■ The data

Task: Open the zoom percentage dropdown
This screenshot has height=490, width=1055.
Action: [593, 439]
==
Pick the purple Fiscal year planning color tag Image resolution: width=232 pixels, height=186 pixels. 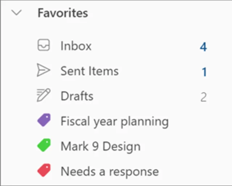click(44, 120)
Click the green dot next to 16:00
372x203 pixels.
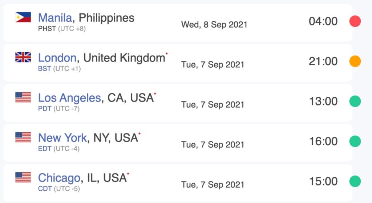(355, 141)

■ Goal
Reproduce the data above word for word, everything from the line containing "Task: Open the zoom percentage dropdown" down to the line containing "Action: [593, 439]", both of those lines included.

■ Final result
Task: Open the zoom percentage dropdown
This screenshot has height=490, width=1055.
Action: [593, 439]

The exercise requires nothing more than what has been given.